Mineral Fuel Data, HMRC

HMRC have a really good interactive website called HMRC Trade Info. And it lets you build your own data tables. So I built a table for the exports of mineral fuel from 1996-2017:

 

Wow. There’s an eye opener. Most of the UK’s exports of mineral fuels are allocated as being non-Scottish. From 2013 onwards, there is clearly a change in how things are calculated by HMRC. But even so most exports are still not allocated to Scotland. Here is the same data, broken down further:

Looks like HMRC have changed the way they dealt with mineral fuel exports in the ‘Unknown’ category. It’s not as straightforward as just reclassifying the hithertofore ‘unknown allocation’ fuel exports to Scottish exports but it does look as if there is quite a big correlation between them. HMRC say on their trade figure comparison charts that exports which cannot be allocated to a specific geographical area go into the overall UK figures only. So it’s not as if these Unknown mineral fuel exports previously bolstered England’s exports. And they sure as hell didn’t boost ours either! Here are the exports of mineral fuels in £billions as recorded by HMRC over the period, 1996-2017. Unknown allocation makes up a third of the total.

In 2017, the distribution is this: 

HMRC UKTRade Info
Or to show 2017 fuel exports in another way:
Is there a reasonable explanation for this? Apart from a  dastardly Unionist conspiracy involving the UK Treasury and the HMRC …. 
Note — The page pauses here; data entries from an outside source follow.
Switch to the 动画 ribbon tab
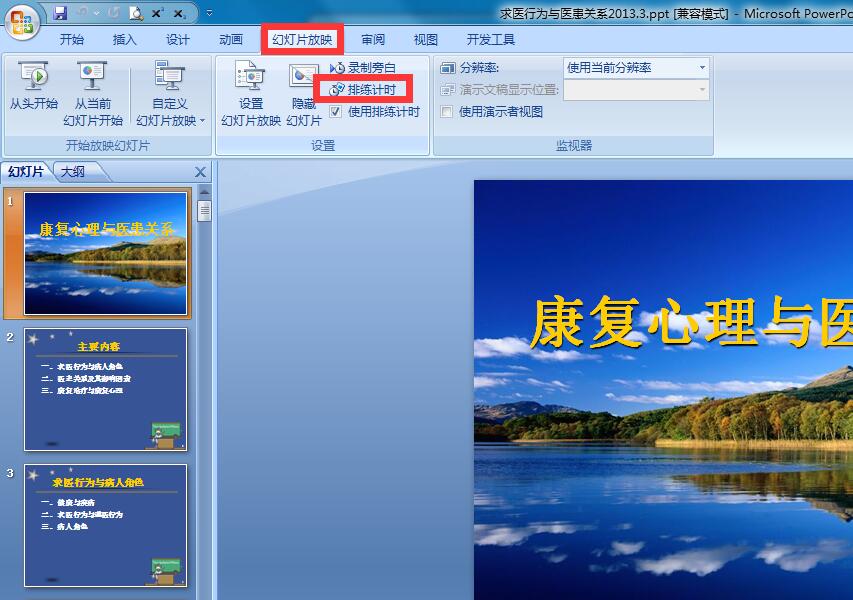 click(231, 39)
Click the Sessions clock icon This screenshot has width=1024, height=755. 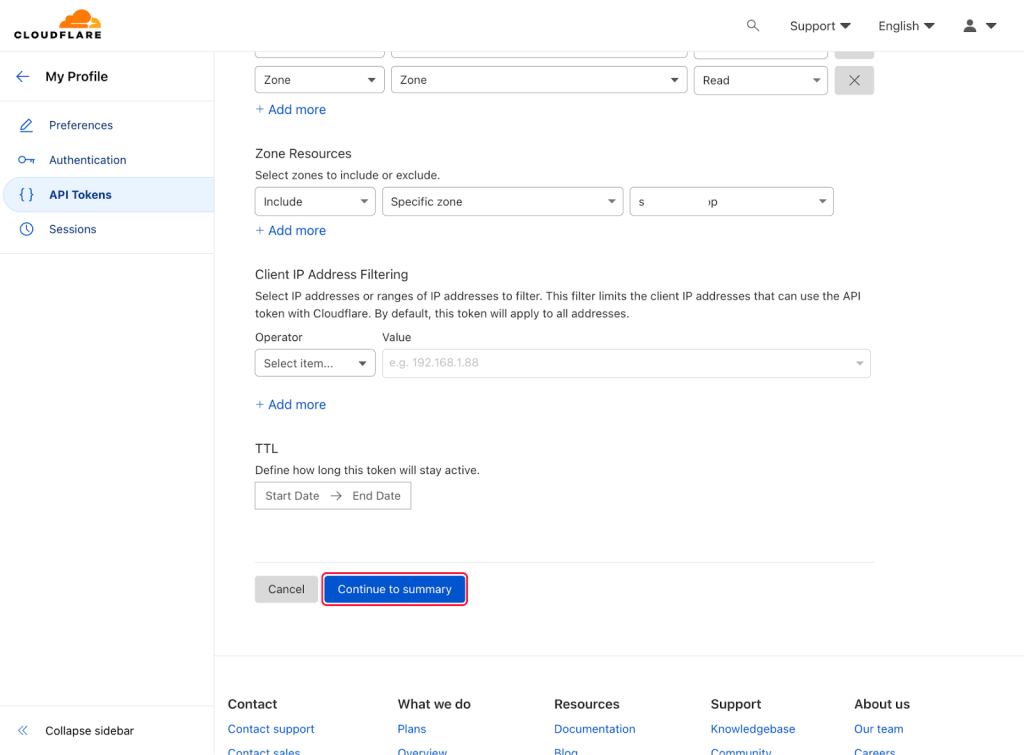tap(27, 229)
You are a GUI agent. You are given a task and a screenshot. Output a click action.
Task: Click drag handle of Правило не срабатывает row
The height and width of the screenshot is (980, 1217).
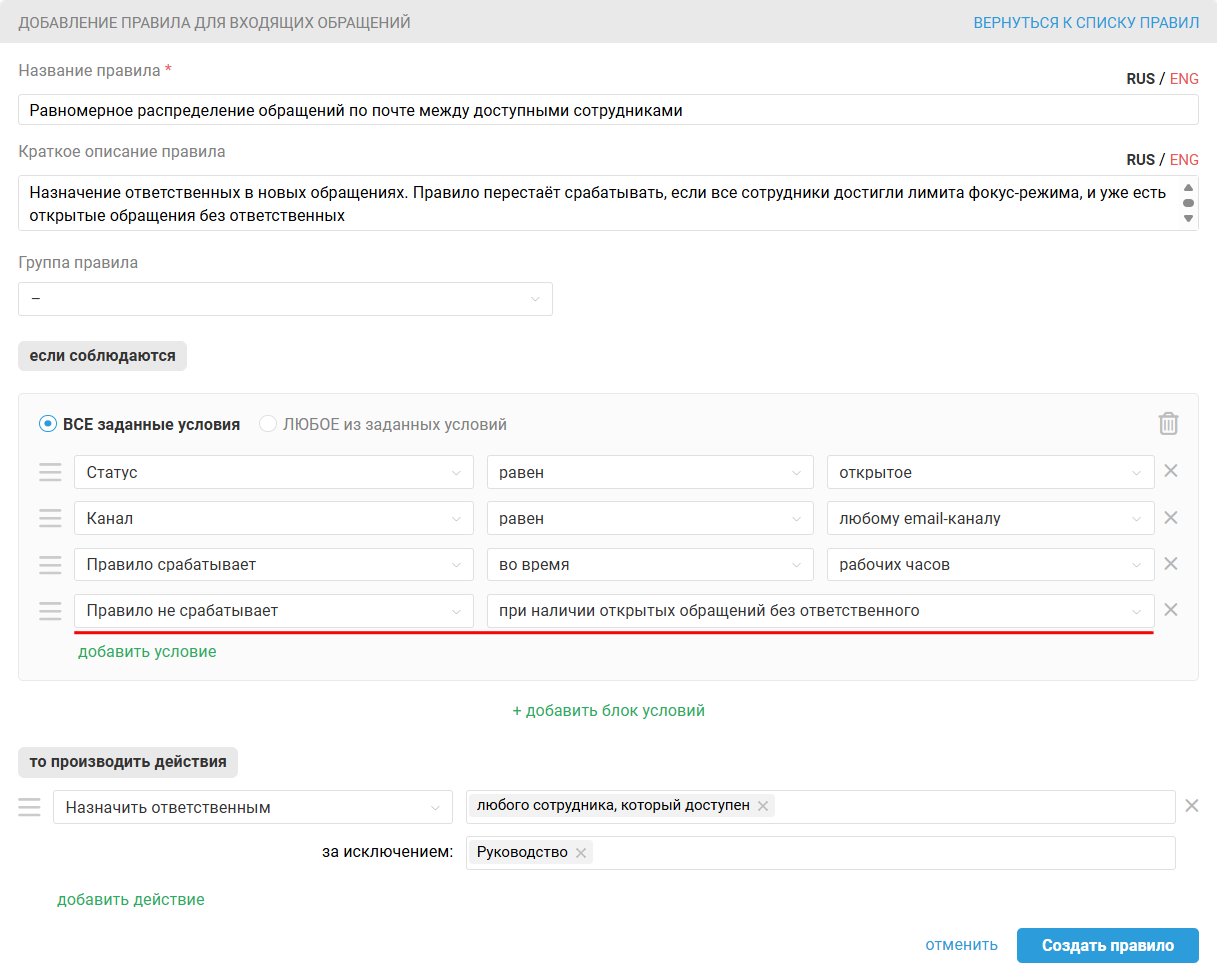pyautogui.click(x=50, y=610)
First thing is to find out what coal exports look like. UK has gone from being a nett exporter of fossil fuels to being a nett importer. We haven’t been a coal exporter for a long time. So there’s no skewing effect from coal mineral fuel in the HMRC data. This coal data is from Statista.

I think it’s much the same with gas. I looked into gas demands in an earlier post called SCOxit: Puttin’ England’s Gas Oan a Peep. Here’s how UK gas demand has changed over time. Well, again I say UK demand but really it’s England’s demand because remember that 60% of gas comes from Scottish waters and that’s more than enough for us with only 8% of the UK population.

 

My first chart way up at the beginning of this post is not skewed by exports of gas or coal because we don’t export much of them. So I’ve redrawn the chart making the assumption that 90% of UK mineral fuels exports originated from Scottish waters or from the Scottish mainland. The commonly quoted figure is that 96% of North Sea oil is found in Scottish waters but this smaller figure allows for any Unknowns, known or unknown. 😉

The total value of UK mineral fuel exports over 1996-2017 is £500 billion. HMRC data allocates £66 billion to Scotland. I think there’s good reason for thinking that our allocation should be a lot more than that: more like £450 billion. Let’s call it £400 billion over the past twenty years. That’s an average of £20 billion a year export trade. 

Let’s make another assumption and say that this export trade was taxed at 20%, that’s revenues of £80 billion over that twenty years, or an average of  £4billion a year income to the Scottish Treasury. 

How accurate is all this?
  • The basic data I’ve used here is taken straight from HMRC’s own database. So these figures are as accurate as the Revenue Men’s data.
  • Mineral Fuel is defined as
    • A hydrocarbon-based fuel, such as petroleum, coal, or natural gas, derived from living matter of a previous geologic time.
  • I’ve said that UK exports of mineral fuels are unlikely to include any coal and very little gas and that is based on date from Statista and from the Department of Energy & Climate Change (DECC).
Conclusion
  • We woz robbed!  But then we’ve thought that for a long time.
  • What’s more infuriating is that we still don’t have a decent way of collecting statistics about Scotland. 
  • If it shows nothing else, this exercise shows that we need a Scottish Statistics Agency as proposed by Commonweal.
  • And none of the above takes into account the movement of goods between the four UK nations. That’s really, really  Unknown!